- [Task brief]: Your reply should consist solely of the lines from the start of the material below through the line containing "Click the sidebar", reproduced exactly.

- [Records for the exercise]:
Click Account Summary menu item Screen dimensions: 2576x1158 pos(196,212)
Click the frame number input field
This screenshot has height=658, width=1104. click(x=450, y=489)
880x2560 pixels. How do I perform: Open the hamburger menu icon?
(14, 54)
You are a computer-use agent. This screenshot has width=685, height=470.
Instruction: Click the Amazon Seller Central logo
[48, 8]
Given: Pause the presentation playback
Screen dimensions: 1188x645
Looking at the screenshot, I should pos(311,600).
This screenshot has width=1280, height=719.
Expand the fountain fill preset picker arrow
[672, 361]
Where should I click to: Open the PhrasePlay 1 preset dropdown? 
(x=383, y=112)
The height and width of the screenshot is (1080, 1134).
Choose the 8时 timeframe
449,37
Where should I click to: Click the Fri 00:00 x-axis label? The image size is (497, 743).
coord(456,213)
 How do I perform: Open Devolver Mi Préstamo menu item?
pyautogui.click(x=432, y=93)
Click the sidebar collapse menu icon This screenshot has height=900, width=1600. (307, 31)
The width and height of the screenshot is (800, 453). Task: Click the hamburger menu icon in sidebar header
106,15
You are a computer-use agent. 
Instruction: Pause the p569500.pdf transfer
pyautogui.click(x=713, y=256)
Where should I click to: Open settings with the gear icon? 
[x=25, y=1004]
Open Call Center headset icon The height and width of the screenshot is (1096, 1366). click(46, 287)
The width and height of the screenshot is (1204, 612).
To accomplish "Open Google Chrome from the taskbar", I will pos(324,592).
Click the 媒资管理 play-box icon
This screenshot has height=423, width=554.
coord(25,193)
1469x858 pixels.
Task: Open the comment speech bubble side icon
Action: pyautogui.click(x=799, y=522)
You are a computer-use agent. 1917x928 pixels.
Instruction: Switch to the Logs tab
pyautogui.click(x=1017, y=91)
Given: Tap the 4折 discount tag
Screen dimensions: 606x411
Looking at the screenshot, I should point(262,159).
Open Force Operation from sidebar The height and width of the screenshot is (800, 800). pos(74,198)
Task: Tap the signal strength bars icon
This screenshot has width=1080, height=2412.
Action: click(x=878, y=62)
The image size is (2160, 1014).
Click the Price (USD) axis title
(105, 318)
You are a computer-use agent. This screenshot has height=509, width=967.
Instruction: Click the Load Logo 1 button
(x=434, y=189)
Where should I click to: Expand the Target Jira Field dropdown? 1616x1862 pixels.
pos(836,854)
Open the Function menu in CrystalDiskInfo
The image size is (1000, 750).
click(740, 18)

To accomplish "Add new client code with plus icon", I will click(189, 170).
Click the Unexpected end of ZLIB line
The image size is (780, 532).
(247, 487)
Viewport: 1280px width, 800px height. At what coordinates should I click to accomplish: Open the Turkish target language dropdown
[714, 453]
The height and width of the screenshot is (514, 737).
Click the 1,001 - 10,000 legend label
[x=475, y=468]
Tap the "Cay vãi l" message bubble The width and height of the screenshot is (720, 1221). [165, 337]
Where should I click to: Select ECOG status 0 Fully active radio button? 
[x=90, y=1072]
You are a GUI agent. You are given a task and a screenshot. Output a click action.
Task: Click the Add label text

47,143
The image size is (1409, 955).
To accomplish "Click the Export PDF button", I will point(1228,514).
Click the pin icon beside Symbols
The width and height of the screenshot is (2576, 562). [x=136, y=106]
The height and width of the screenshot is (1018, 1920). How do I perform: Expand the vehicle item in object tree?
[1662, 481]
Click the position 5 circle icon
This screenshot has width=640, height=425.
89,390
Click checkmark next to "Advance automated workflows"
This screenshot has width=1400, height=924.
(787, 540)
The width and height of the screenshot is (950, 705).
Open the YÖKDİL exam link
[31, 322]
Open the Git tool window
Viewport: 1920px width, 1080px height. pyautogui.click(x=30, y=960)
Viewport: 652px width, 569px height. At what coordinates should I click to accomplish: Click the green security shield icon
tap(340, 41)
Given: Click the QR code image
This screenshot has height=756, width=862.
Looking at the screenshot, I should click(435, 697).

- [Result]:
Click Account Summary menu item Screen dimensions: 2576x1158 pos(196,212)
Click the frame number input field
This screenshot has height=658, width=1104. click(x=450, y=489)
880x2560 pixels. How do I perform: Open the hamburger menu icon?
(14, 54)
You are a computer-use agent. This screenshot has width=685, height=470.
Instruction: Click the Amazon Seller Central logo
[48, 8]
Given: Pause the presentation playback
Screen dimensions: 1188x645
Looking at the screenshot, I should pos(311,600).
This screenshot has width=1280, height=719.
Expand the fountain fill preset picker arrow
[672, 361]
Where should I click to: Open the PhrasePlay 1 preset dropdown? 
(x=383, y=112)
The height and width of the screenshot is (1080, 1134).
Choose the 8时 timeframe
449,37
Where should I click to: Click the Fri 00:00 x-axis label? The image size is (497, 743).
coord(456,213)
 How do I perform: Open Devolver Mi Préstamo menu item?
pyautogui.click(x=432, y=93)
Click the sidebar collapse menu icon This screenshot has height=900, width=1600. (307, 31)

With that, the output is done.